Stored data:

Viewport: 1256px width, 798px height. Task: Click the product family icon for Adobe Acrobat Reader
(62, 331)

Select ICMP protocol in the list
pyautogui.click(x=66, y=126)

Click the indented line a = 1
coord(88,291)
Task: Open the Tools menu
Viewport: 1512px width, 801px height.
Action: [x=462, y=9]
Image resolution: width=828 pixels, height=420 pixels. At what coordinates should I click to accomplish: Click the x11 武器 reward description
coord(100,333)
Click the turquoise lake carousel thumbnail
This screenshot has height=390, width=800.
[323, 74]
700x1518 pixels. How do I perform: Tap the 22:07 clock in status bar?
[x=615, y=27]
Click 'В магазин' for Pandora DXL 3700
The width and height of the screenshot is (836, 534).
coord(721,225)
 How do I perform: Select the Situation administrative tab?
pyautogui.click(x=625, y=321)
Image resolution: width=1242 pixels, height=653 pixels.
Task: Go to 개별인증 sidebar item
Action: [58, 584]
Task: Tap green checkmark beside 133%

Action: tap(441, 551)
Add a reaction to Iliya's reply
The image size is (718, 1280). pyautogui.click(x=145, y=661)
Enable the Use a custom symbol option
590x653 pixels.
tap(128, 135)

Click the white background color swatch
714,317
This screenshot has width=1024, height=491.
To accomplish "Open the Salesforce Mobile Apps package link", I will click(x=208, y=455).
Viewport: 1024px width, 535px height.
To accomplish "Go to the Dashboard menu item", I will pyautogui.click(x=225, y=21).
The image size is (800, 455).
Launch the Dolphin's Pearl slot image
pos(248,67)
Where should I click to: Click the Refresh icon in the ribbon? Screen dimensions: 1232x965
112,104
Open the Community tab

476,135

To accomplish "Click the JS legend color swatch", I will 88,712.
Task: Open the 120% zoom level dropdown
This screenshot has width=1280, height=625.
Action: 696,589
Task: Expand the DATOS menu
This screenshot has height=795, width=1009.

TASK DIRECTIONS: Transcribe every record above exactly as it appears.

EXPECTED ANSWER:
Viewport: 1256px width, 798px height. Task: Click the product family icon for Adobe Acrobat Reader
(62, 331)

Select ICMP protocol in the list
pyautogui.click(x=66, y=126)

Click the indented line a = 1
coord(88,291)
Task: Open the Tools menu
Viewport: 1512px width, 801px height.
Action: [x=462, y=9]
Image resolution: width=828 pixels, height=420 pixels. At what coordinates should I click to accomplish: Click the x11 武器 reward description
coord(100,333)
Click the turquoise lake carousel thumbnail
This screenshot has height=390, width=800.
[323, 74]
700x1518 pixels. How do I perform: Tap the 22:07 clock in status bar?
[x=615, y=27]
Click 'В магазин' for Pandora DXL 3700
The width and height of the screenshot is (836, 534).
coord(721,225)
 How do I perform: Select the Situation administrative tab?
pyautogui.click(x=625, y=321)
Image resolution: width=1242 pixels, height=653 pixels.
Task: Go to 개별인증 sidebar item
Action: [58, 584]
Task: Tap green checkmark beside 133%

Action: tap(441, 551)
Add a reaction to Iliya's reply
The image size is (718, 1280). pyautogui.click(x=145, y=661)
Enable the Use a custom symbol option
590x653 pixels.
tap(128, 135)

Click the white background color swatch
714,317
This screenshot has width=1024, height=491.
To accomplish "Open the Salesforce Mobile Apps package link", I will click(x=208, y=455).
Viewport: 1024px width, 535px height.
To accomplish "Go to the Dashboard menu item", I will pyautogui.click(x=225, y=21).
The image size is (800, 455).
Launch the Dolphin's Pearl slot image
pos(248,67)
Where should I click to: Click the Refresh icon in the ribbon? Screen dimensions: 1232x965
112,104
Open the Community tab

476,135

To accomplish "Click the JS legend color swatch", I will 88,712.
Task: Open the 120% zoom level dropdown
This screenshot has width=1280, height=625.
Action: 696,589
Task: Expand the DATOS menu
This screenshot has height=795, width=1009.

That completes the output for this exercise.